• **Text section**:
========
HOME / dialogues: E-mail debates of newsworthy topics.

Getting Bush Right

Making the Truth More Dramatic

Posted Tuesday, Oct. 28, 2008, at 11:50 AM ET

This week, Slate is featuring a conversation about George Bush's presidency, prompted by Oliver Stone's film W. Participants are Oliver Stone; Bob Woodward, author of The War Within; Ron Suskind, author of The Way of the World; and Jacob Weisberg, author of The Bush Tragedy.

In response to Jacob's last post, and the responsibility we bear to the truth, I believe we can defend the plausibility of any single scene (except, of course, the surreal dream scene with his father at the end). We are just not going to agree on the favored method for presenting historical drama. Jacob would clearly prefer a dramatization with mostly imagined dialogue, as in The Queen, while I believe putting people's own words in their own mouths, though perhaps from another context of time and place, adds to the authenticity of the piece—as long as it doesn't cross the line of plausibility (i.e., the president may well have said something similar in this context).

Regarding Willie Horton, yes, I agree the Bush/Quayle campaign wasn't literally behind the ad. But let's not forget, there were ties between the National Security Political Action Committee (which produced the ads) and the campaign: Three former employees of Roger Ailes (a media consultant for the Bush campaign) worked on the ads. In fact, the FEC investigated a connection between Ailes and NSPAC, which resulted in a deadlocked 3-3 on finding illegal coordination. So, while there was no illegal coordination, as you well know, campaigns routinely tread carefully up to that line.
========
• **Material provided**:
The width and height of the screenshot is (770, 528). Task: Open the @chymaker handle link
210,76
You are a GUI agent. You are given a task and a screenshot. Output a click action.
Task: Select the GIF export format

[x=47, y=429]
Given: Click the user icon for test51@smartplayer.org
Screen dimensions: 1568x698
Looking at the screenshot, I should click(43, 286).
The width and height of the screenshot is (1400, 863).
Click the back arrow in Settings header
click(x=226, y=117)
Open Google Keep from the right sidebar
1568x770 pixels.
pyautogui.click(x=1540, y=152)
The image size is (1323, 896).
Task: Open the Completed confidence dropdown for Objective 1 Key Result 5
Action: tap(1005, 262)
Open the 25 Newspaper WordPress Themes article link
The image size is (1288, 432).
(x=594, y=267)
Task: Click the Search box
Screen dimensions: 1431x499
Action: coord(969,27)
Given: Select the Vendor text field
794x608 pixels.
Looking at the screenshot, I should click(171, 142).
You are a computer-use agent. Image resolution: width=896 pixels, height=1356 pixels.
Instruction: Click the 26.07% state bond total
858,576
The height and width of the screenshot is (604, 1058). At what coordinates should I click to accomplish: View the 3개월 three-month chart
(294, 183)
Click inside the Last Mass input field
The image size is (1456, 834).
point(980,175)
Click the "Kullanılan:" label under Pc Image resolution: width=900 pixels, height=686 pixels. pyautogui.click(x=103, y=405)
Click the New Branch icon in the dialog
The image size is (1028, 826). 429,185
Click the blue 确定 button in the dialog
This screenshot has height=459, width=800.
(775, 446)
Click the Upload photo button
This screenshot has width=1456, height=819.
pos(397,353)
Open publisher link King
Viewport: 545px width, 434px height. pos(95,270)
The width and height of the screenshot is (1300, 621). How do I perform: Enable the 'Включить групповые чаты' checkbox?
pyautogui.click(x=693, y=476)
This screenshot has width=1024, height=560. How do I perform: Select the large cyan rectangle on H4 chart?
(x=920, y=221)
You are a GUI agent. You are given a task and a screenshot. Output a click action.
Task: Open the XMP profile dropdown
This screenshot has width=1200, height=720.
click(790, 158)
========
• **Problem set**:
1. Using the Slate post on the Bush presidency, decide whether each statement agrees with it. Answer yes or no for each and quote the words that decide it.
(a) The FEC found illegal coordination between Roger Ailes and NSPAC.
(b) Three former employees of Roger Ailes worked on the Willie Horton ads.
(c) Jacob would prefer a dramatization with mostly imagined dialogue.
2. According to the Slate post on the Bush presidency, which organization produced the Willie Horton ads?
3. Output everything in the Slate post on the Bush presidency from "Getting Bush Right" down to "The Bush Tragedy.".
You can set the records aside.

• **Correct answers**:
1.
(a) No: "resulted in a deadlocked 3-3 on finding illegal coordination"
(b) Yes: "Three former employees of Roger Ailes (a media consultant for the Bush campaign) worked on the ads."
(c) Yes: "Jacob would clearly prefer a dramatization with mostly imagined dialogue, as in The Queen"

2. The National Security Political Action Committee.

3.
Getting Bush Right

Making the Truth More Dramatic

Posted Tuesday, Oct. 28, 2008, at 11:50 AM ET

This week, Slate is featuring a conversation about George Bush's presidency, prompted by Oliver Stone's film W. Participants are Oliver Stone; Bob Woodward, author of The War Within; Ron Suskind, author of The Way of the World; and Jacob Weisberg, author of The Bush Tragedy.